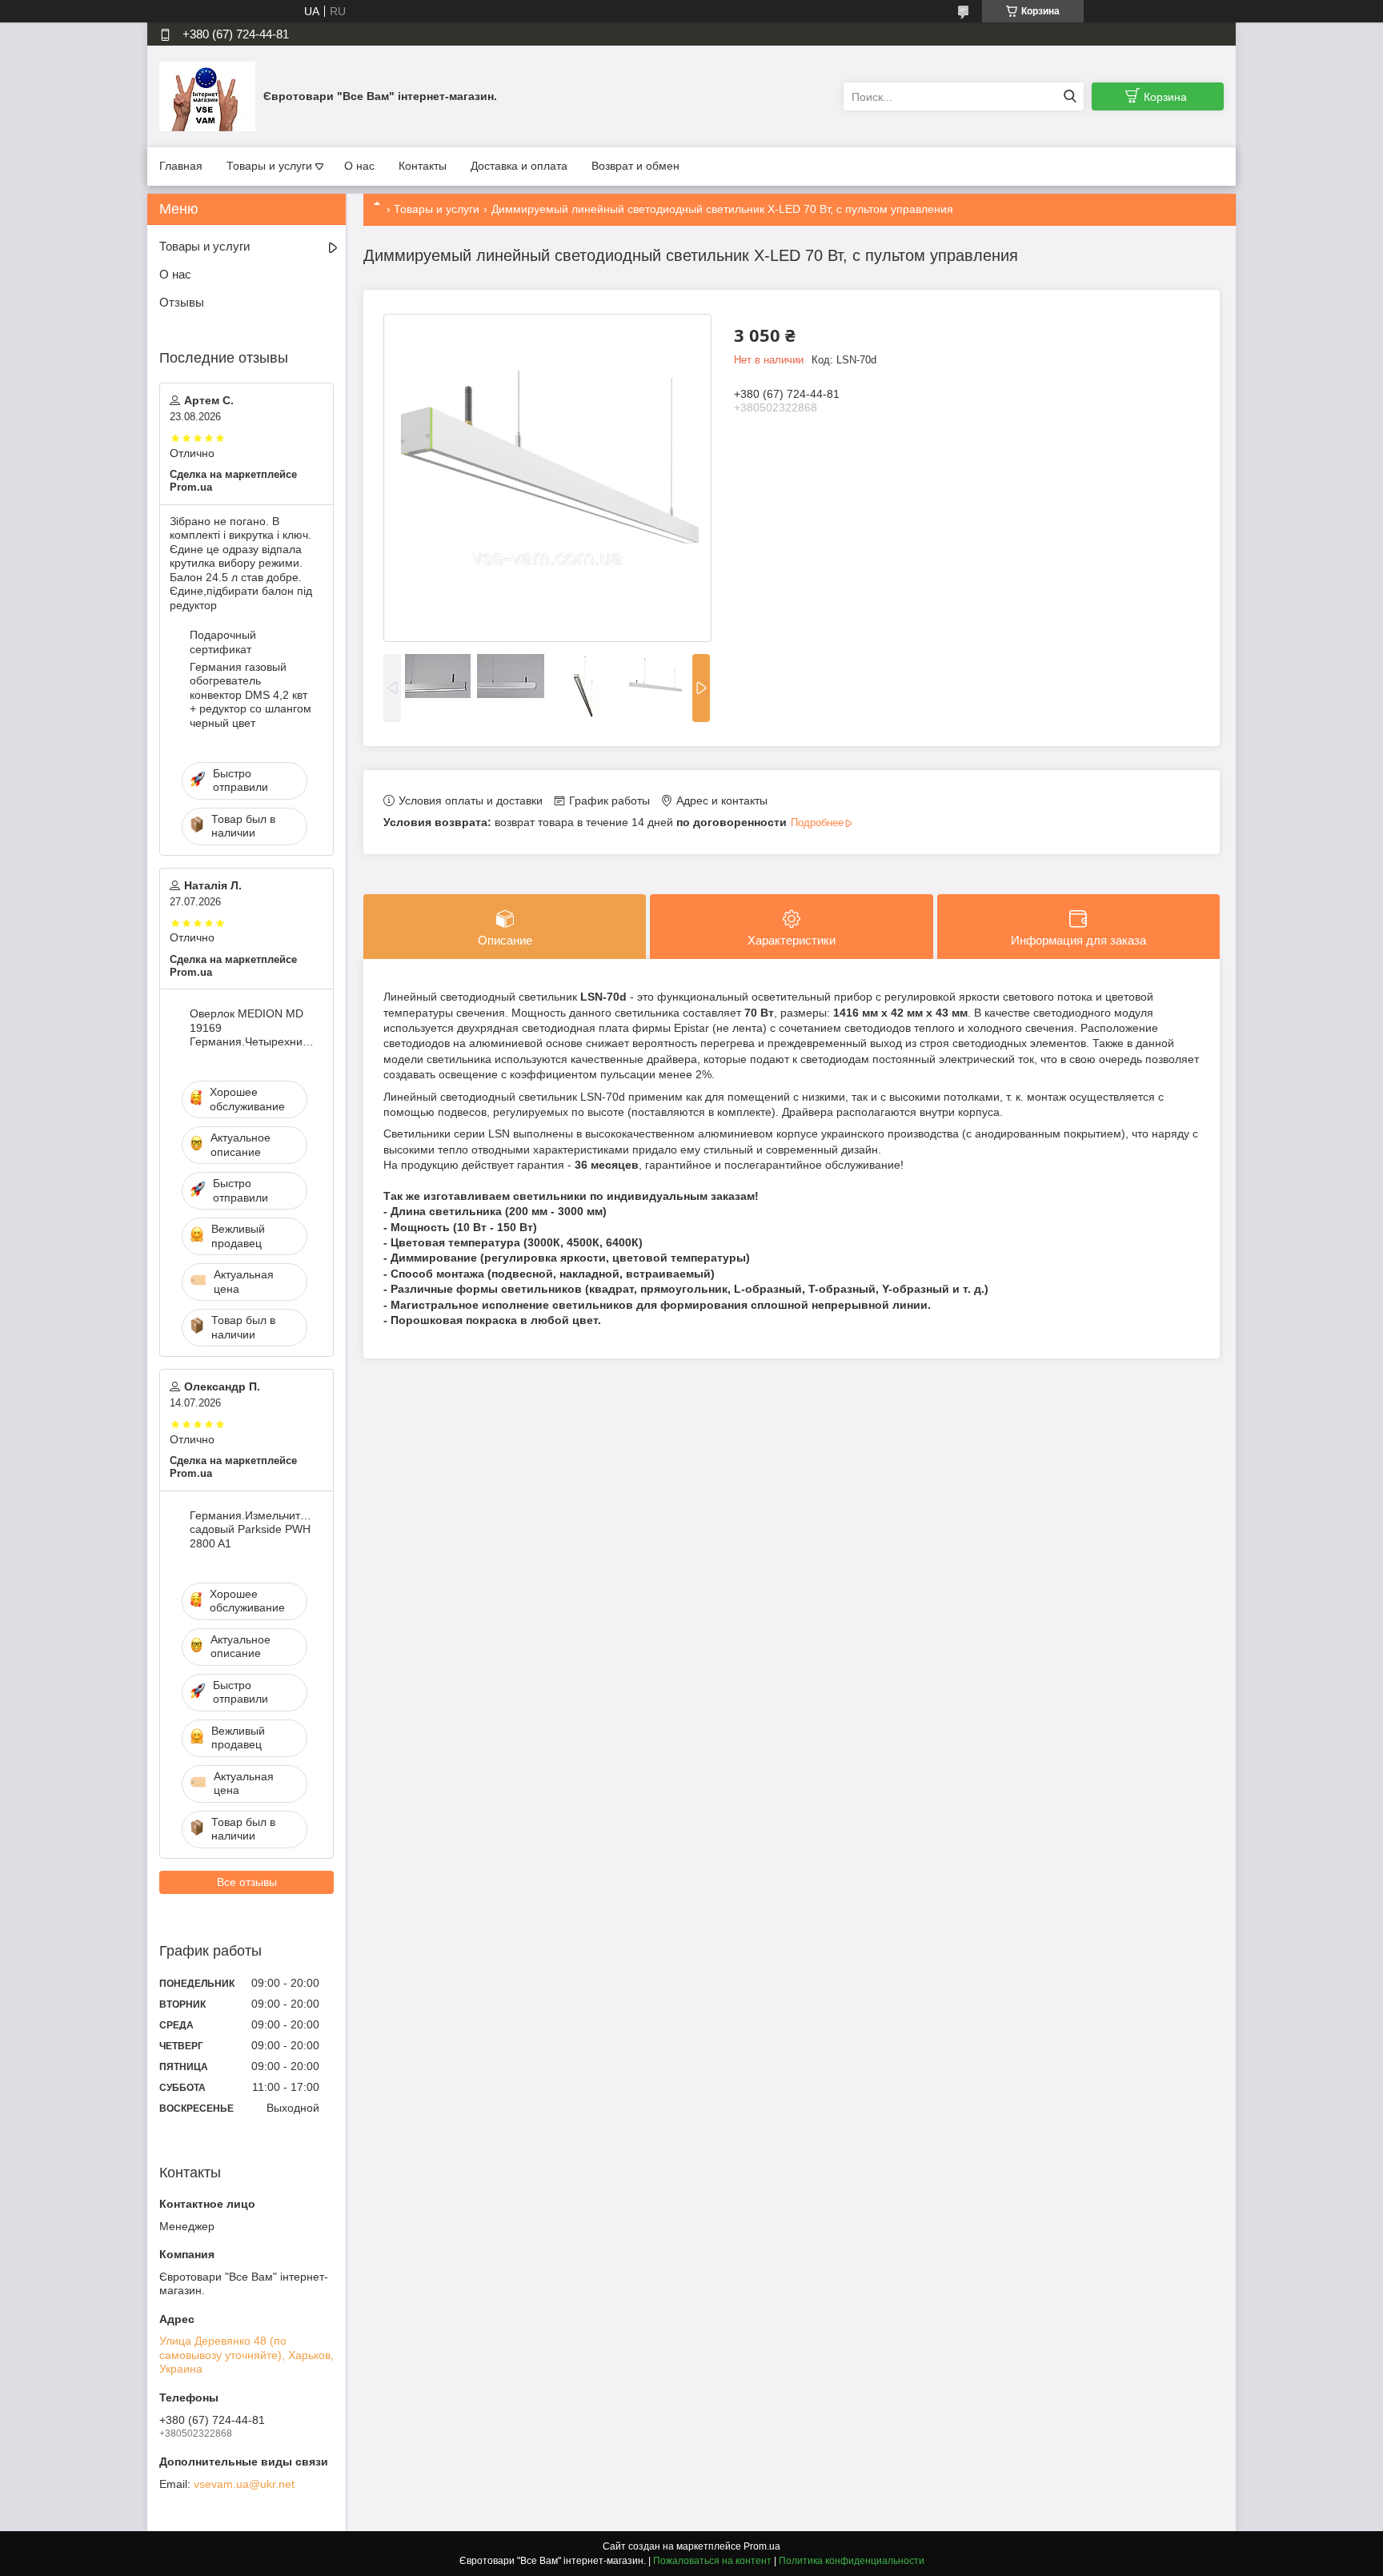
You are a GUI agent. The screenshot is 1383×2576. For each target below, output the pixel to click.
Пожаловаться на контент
==
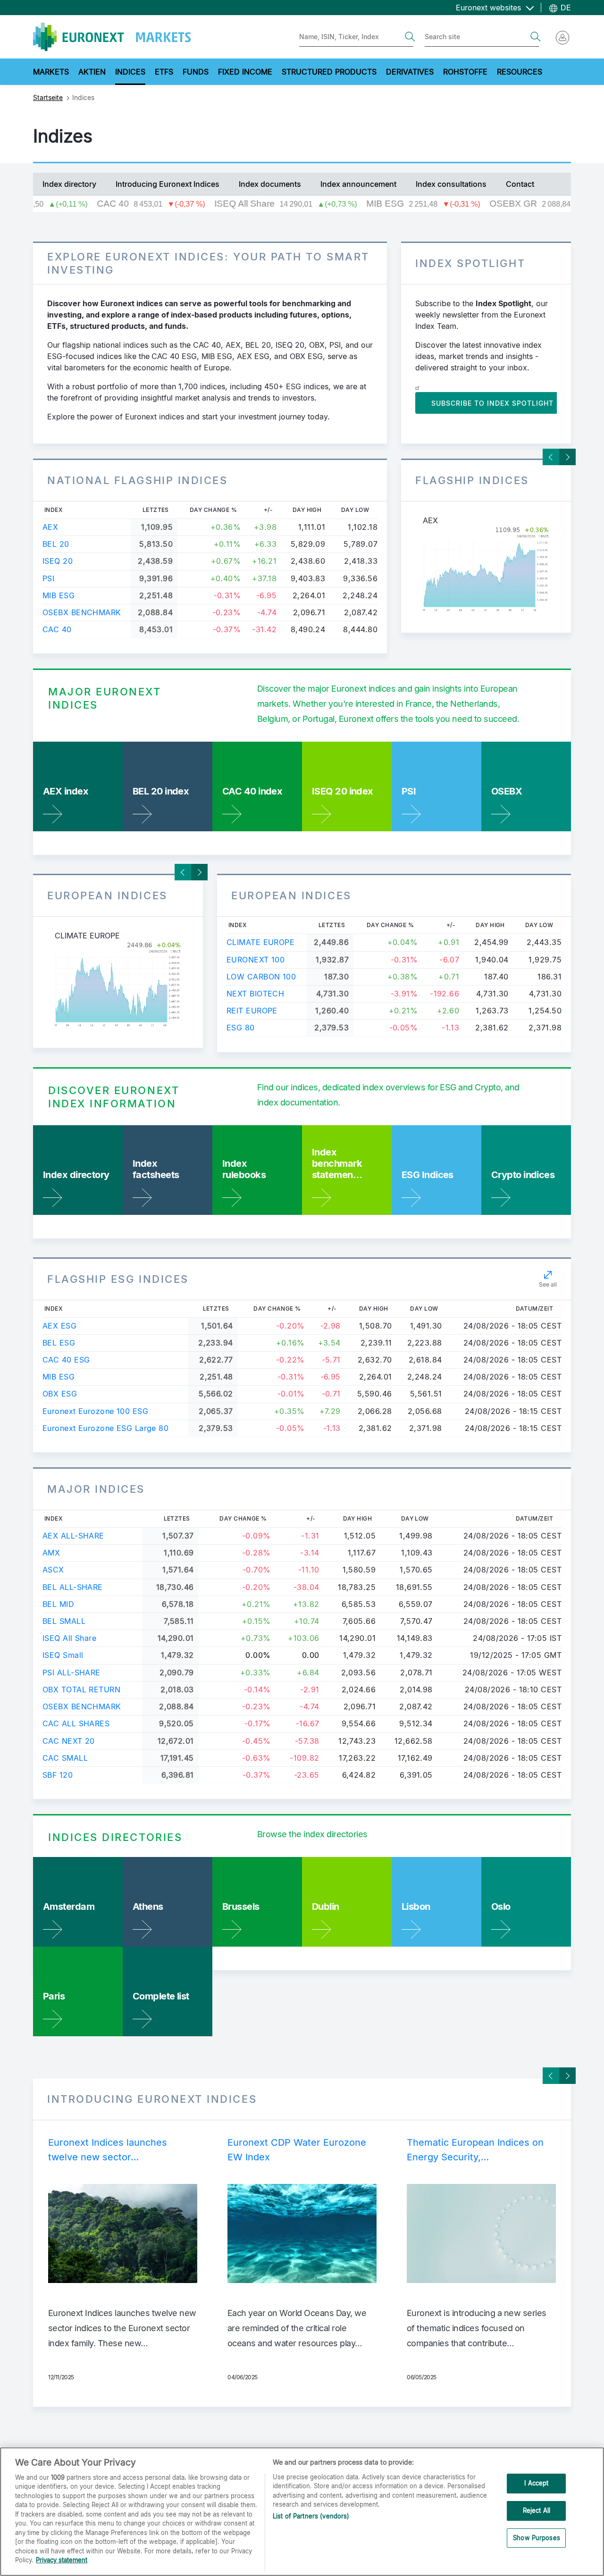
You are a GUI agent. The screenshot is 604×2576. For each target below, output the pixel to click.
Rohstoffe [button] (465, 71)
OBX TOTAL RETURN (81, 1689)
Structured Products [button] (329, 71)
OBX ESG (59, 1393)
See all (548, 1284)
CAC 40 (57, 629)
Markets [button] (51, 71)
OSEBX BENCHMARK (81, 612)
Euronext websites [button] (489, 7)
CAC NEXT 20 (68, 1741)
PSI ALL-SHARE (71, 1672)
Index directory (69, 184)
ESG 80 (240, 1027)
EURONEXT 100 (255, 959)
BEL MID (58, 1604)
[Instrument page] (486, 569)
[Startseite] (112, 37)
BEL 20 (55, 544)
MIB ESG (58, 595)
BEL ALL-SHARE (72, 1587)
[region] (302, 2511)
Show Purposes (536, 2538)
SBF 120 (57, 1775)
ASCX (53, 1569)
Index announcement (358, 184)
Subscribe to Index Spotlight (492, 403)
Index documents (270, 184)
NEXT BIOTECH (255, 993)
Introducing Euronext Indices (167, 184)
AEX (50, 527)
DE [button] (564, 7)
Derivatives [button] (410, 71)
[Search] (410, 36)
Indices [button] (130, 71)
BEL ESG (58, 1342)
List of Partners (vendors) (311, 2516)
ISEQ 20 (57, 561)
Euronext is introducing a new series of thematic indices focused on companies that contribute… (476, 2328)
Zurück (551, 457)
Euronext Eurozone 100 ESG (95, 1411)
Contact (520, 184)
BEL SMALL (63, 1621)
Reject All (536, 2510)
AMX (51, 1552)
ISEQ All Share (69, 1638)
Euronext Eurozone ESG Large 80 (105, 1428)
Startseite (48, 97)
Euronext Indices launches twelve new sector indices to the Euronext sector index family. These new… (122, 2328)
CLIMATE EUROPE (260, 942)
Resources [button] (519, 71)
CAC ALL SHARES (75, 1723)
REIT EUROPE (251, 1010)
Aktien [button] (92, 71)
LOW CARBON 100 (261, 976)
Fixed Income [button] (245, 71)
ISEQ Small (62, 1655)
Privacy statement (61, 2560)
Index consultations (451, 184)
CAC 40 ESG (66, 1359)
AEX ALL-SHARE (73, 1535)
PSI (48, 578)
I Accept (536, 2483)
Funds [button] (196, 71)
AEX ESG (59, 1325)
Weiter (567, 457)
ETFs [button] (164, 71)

● **Problem**: For each line of the data that has the word "agent", report that line.

● **Expected output**:
You are a GUI agent. The screenshot is 1383×2576. For each target below, output the pixel to click.
You are a GUI agent. The screenshot is 604×2576. For each target below, output the pixel to click.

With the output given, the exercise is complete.